IMO Seaview's selection is of as attractive (you get to catch them from the tanks). Price/quality looses out to Y618. 
Finally, try the fish farms in Pasir Ris and ChuaChuKang (near Farmart) and you may find cheaper ones, but may loose some as they seem to be highly stressed in those environments. 
My 2cents  :Smile:

----------


## plasmarox

ok! many thank bros, will try to drop by those placcs mention above.

----------


## benjidog

Try C328. Cheap and big. Check with Colorful, the cardinals used to be big and good colors!

----------


## sianxz

i am pretty sure c328 has them, almost always see them when i go there. But i think they are in bags of 30 or something

----------


## Kenng

Everything comes with a price. The bigger and more colourful the more expensive they are. A reasonable price balanced with quality I will recommend Y618. I got all my cardinal tetras from there.

----------


## loyxl

Sorry to revive an old thread. But i recently went on my own hunt for cheap cardinal tetras to restart my hobby and found seaview to have the best value cardinal tetras so i would like to update this thread to keep it current. 

Seaview: 50pcs for $28 medium sized and stable. 

Y618 has bags of 50 small neons for $6 if i remember correctly. I had doubts in my own ability to keep them all alive therefore did not buy them and i was more interested in cardinals anyway. Quality of cardinals at y618 are comparable to seaview but slightly pricier and I doubt they have stock for 50pcs in their tanks based on what i saw on my visit there.

Sent from my SM-G920I using Tapatalk

----------


## Derick Koh

I bought 100pcs for $45 at Nanyang Seaview one wk ago and all 100% survive.


Sent from my iPhone using Tapatalk

----------


## loyxl

> I bought 100pcs for $45 at Nanyang Seaview one wk ago and all 100% survive.
> 
> 
> Sent from my iPhone using Tapatalk


Hi derick. Im very satisfied with my 50 too. All very stable fishes.
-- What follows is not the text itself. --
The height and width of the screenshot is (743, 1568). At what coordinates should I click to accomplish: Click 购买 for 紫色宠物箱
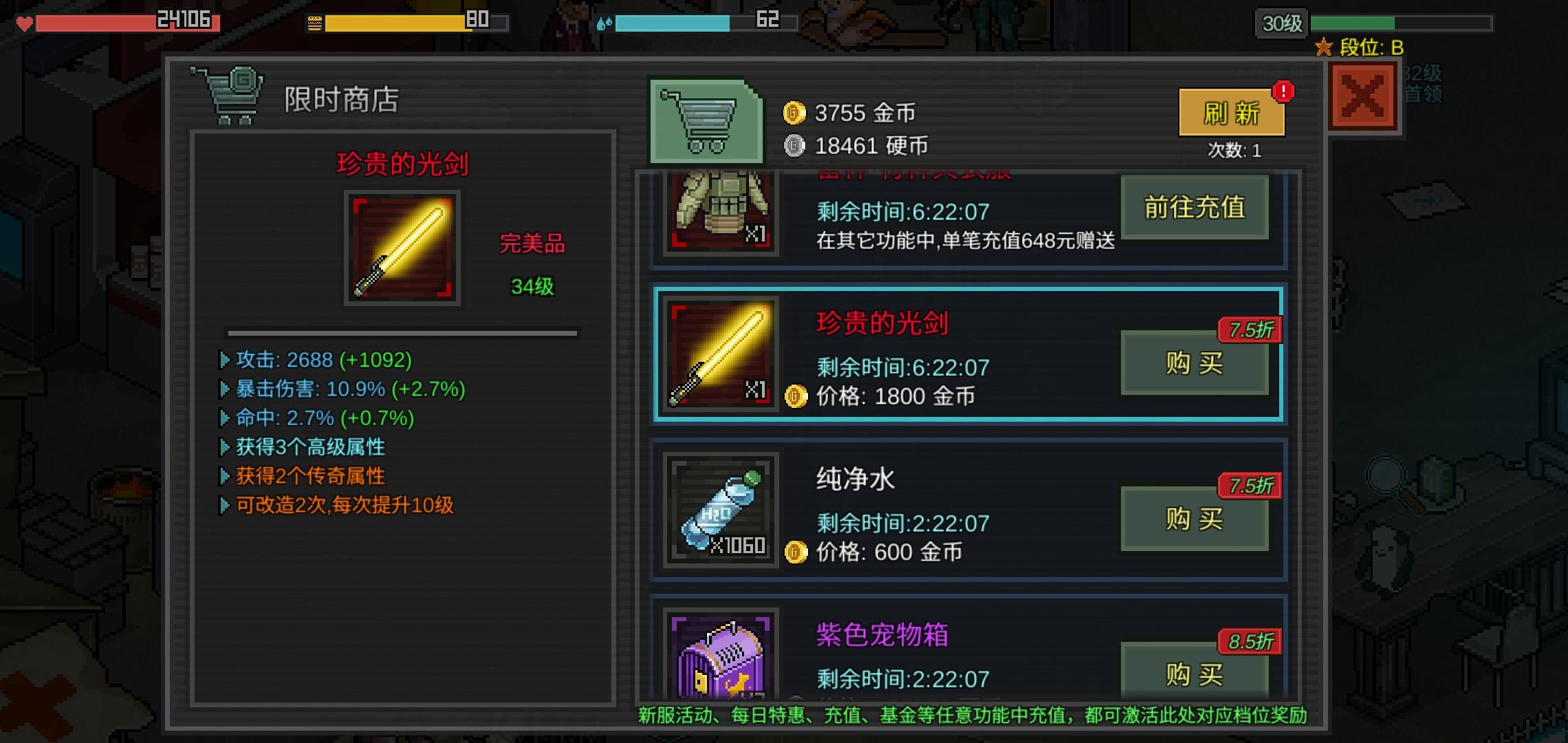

However i would like to ask you if your cardinals have a deep red colouration. The red on mine isnt very prominent and im feeding them bao zheng hong and a live feed diet now to see if it improves their colouration. 

Sent from my SM-G920I using Tapatalk

----------


## Derick Koh

> Hi derick. Im very satisfied with my 50 too. All very stable fishes. However i would like to ask you if your cardinals have a deep red colouration. The red on mine isnt very prominent and im feeding them bao zheng hong and a live feed diet now to see if it improves their colouration. 
> 
> Sent from my SM-G920I using Tapatalk


I'm feeding them with ImageUploadedByTapatalk1455329608.419237.jpg


Sent from my iPhone using Tapatalk

----------


## Derick Koh

The Colour is also slowly picking upImageUploadedByTapatalk1455329727.003447.jpg


Sent from my iPhone using Tapatalk

----------


## Derick Koh

ImageUploadedByTapatalk1455329794.176895.jpg


Sent from my iPhone using Tapatalk

----------


## loyxl

> ImageUploadedByTapatalk1455329794.176895.jpg
> 
> 
> Sent from my iPhone using Tapatalk


Nice setup you have there. Seems like the only problem with seaview fishes is that the colour is a little washed out. Mine is exactly the same as yours. Red stripe not uniformly red but with proper care the colour can be brought out. 

Sent from my SM-G920I using Tapatalk

----------


## Derick Koh

Yup, thanks. With proper care, the Colour will slow come out.


Sent from my iPhone using Tapatalk

----------


## Orcishwarrior

You also got to understand that there are difference between the wild and Indonesian bred ones. Don't expect the wild ones to come cheap if you are expecting it to be 0.50 - 0.70 a piece, The wild one hovers around 0.90 to 2.50 depending on the quality and size. Like the saying goes, Expect Peanut if you pay Peanut.

----------